Reproduce the passage on medieval castration narratives between "These are only" and "and spiritual drama.", inclusive, changing "trauma" to "suffering".

• _SELECTED PASSAGE_
'''

There are similar revenge narratives where men are castrated by other men offended by discovered sexual intercourse, usually consensual, with a kinswoman. Castration was a recognized punishment for adultery in some regions, though the courts sought to control the application of the penalty. Canon law also prescribed castration for a Christian European found guilty of adultery with a Saracen woman.[5]

Other castration stories indicate that genital mutilation was often used against clerics and monks for sexual crimes. In the twelfth century, a nun at Watton, a monastery of the Order of St. Gilbert, disliked the cloistered life, fell in love with a young canon, and she became pregnant. When the disgrace became known to the sisters, the canon fled but was then caught by the sisters and brought back to Watton. The guilty nun, in the presence of her sisters, was forced to castrate her own lover and then return to her cell.[6]

Hugh of Lincoln (d.1200), from the knightly class in Burgundy, a Carthusian monk and bishop of Lincoln soon canonized after his death, was relieved of his intense sexual desire by a miraculous castration: one night a saint came down from heaven and castrated him, giving him only calm from that moment on.[7]

The fabliau Prestre crucifié dramatizes social anxieties about middle class adultery with clergy in the portrayal of a priest who is castrated by a sculptor of crucifixes who surprises his wife in bed with a priest. When the sculptor returns home, suspecting what his wife was up to, the priest jumps out of bed and decides to hide by mounting a newly carved cross and playing the body of Christ. Considering the body on the cross, the sculptor decides that the prick and balls are not right so he cuts them off, leaving the mutilated priest to flee into the street.[8]

These are only a few examples of numerous accounts and representations of physical emasculation, both fictional and historical, and Abelard's narrative is significant for its attempt to play down the importance of the physical violence, repressing the full psychic and social trauma in the construction of a moral and spiritual drama.

'''

• _Stored items_
'''

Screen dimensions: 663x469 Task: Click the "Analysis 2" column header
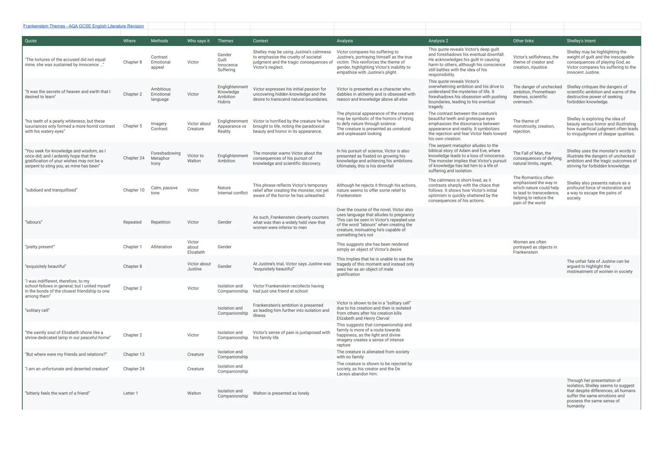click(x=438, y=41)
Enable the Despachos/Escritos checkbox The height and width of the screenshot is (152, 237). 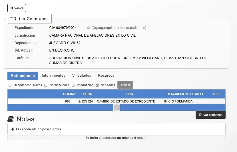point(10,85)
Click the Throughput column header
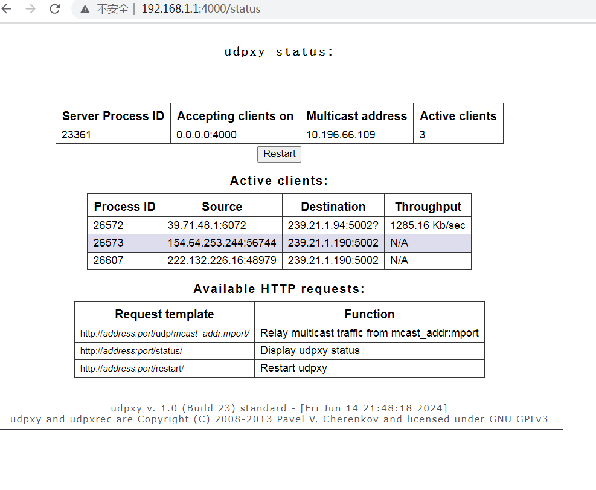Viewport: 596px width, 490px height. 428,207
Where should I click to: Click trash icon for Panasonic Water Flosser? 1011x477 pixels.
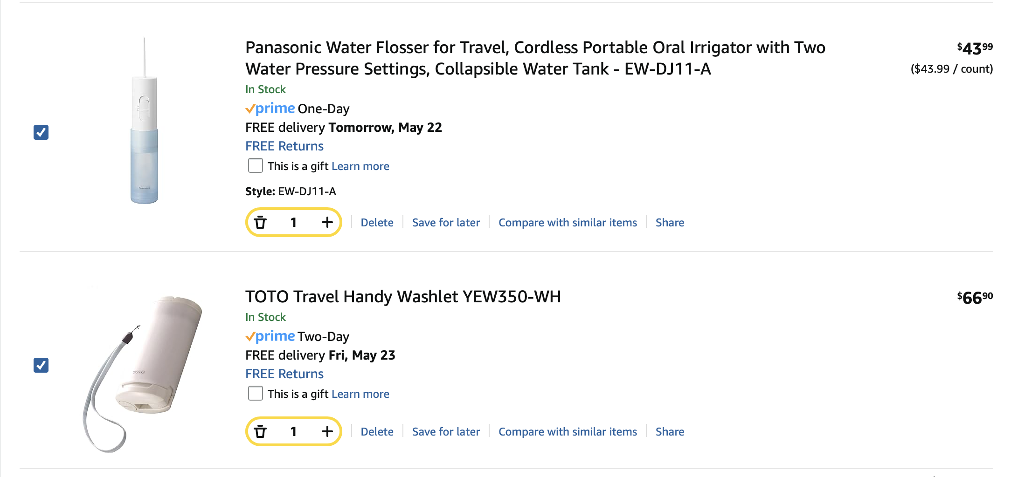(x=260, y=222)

'''

• _SOLUTION BELOW_
These are only a few examples of numerous accounts and representations of physical emasculation, both fictional and historical, and Abelard's narrative is significant for its attempt to play down the importance of the physical violence, repressing the full psychic and social suffering in the construction of a moral and spiritual drama.